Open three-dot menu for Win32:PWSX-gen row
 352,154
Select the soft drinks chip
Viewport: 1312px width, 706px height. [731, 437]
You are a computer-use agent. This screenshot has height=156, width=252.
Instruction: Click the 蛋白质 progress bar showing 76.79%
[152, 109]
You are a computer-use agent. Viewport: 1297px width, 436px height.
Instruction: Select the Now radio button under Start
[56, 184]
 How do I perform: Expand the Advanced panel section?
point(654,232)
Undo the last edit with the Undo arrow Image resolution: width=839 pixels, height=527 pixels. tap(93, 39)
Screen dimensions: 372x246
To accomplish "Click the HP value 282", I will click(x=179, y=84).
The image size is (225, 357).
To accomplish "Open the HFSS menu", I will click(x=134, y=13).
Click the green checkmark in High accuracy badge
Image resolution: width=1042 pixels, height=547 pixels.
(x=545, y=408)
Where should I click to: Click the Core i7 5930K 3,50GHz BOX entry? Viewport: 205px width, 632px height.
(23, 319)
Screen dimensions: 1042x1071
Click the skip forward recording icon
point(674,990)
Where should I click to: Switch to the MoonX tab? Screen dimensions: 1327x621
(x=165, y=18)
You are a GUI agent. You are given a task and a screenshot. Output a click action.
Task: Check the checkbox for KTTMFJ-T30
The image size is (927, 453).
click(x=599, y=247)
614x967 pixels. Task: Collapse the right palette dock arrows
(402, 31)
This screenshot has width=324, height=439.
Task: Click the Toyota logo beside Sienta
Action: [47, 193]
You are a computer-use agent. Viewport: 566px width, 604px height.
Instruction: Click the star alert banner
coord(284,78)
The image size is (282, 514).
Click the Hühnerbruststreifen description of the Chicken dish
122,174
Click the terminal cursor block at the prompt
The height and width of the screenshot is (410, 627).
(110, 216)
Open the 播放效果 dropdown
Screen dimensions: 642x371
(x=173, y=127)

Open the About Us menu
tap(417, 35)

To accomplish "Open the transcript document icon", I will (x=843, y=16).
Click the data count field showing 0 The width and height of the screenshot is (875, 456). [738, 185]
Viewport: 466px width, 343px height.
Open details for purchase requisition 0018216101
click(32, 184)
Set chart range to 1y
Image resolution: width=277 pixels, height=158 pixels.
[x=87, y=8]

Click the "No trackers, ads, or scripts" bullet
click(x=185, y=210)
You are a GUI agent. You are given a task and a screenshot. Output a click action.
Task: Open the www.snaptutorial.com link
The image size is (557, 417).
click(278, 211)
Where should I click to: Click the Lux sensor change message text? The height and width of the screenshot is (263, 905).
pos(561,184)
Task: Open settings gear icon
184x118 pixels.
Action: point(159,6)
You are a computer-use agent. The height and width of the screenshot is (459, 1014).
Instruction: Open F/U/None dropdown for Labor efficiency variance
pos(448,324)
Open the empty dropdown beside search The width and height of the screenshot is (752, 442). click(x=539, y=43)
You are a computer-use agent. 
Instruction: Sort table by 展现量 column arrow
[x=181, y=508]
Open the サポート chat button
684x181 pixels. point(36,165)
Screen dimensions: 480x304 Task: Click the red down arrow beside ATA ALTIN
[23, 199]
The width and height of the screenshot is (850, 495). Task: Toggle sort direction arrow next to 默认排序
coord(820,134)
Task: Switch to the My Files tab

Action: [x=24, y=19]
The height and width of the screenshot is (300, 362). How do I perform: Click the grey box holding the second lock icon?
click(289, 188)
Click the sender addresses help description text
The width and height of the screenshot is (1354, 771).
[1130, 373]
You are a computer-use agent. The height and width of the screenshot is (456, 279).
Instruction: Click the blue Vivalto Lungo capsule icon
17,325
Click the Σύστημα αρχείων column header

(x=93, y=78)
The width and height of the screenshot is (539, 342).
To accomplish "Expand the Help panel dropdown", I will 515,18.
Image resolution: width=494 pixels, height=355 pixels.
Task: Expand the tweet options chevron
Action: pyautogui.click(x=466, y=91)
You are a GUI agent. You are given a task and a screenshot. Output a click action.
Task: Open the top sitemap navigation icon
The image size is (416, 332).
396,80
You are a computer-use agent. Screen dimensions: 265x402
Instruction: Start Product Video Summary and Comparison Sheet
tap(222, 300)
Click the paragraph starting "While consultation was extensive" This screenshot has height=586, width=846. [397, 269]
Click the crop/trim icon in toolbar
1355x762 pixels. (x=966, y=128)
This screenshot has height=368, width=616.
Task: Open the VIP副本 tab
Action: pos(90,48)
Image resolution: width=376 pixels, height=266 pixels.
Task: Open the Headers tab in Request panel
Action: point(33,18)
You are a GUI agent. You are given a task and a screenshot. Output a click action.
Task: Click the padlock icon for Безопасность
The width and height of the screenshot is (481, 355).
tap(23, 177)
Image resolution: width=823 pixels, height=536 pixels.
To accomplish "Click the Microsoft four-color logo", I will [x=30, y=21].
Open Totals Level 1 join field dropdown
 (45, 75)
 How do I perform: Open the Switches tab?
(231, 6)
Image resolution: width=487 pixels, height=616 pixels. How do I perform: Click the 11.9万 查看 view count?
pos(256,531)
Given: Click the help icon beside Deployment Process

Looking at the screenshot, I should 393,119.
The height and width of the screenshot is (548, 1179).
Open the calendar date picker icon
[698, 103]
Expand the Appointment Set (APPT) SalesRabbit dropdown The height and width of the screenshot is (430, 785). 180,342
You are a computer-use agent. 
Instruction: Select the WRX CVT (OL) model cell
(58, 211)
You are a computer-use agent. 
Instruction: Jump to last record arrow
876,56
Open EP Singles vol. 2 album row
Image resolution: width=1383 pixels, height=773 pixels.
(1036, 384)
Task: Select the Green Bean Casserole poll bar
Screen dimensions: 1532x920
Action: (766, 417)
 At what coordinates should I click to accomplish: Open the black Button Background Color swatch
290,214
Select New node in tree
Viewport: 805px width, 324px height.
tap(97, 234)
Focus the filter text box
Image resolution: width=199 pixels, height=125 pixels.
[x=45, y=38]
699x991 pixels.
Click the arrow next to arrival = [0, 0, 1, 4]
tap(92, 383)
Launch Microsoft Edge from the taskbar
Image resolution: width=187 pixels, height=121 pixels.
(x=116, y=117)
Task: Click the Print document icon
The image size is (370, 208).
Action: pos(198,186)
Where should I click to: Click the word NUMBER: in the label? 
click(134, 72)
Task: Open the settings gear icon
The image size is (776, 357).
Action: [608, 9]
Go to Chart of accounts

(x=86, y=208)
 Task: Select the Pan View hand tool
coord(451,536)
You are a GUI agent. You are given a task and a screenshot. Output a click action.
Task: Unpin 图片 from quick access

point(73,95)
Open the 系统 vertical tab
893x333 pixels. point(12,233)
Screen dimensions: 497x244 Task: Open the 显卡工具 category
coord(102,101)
-*-
*Exercise requirements*.
Begin with the line that contains "Screen dimensions: 1532x920" and end with the last line of the data. Repeat those two lines and all between them exactly.

*Answer below*.
Screen dimensions: 1532x920
Action: (766, 417)
 At what coordinates should I click to accomplish: Open the black Button Background Color swatch
290,214
Select New node in tree
Viewport: 805px width, 324px height.
tap(97, 234)
Focus the filter text box
Image resolution: width=199 pixels, height=125 pixels.
[x=45, y=38]
699x991 pixels.
Click the arrow next to arrival = [0, 0, 1, 4]
tap(92, 383)
Launch Microsoft Edge from the taskbar
Image resolution: width=187 pixels, height=121 pixels.
(x=116, y=117)
Task: Click the Print document icon
The image size is (370, 208).
Action: pos(198,186)
Where should I click to: Click the word NUMBER: in the label? 
click(134, 72)
Task: Open the settings gear icon
The image size is (776, 357).
Action: [608, 9]
Go to Chart of accounts

(x=86, y=208)
 Task: Select the Pan View hand tool
coord(451,536)
You are a GUI agent. You are given a task and a screenshot. Output a click action.
Task: Unpin 图片 from quick access

point(73,95)
Open the 系统 vertical tab
893x333 pixels. point(12,233)
Screen dimensions: 497x244 Task: Open the 显卡工具 category
coord(102,101)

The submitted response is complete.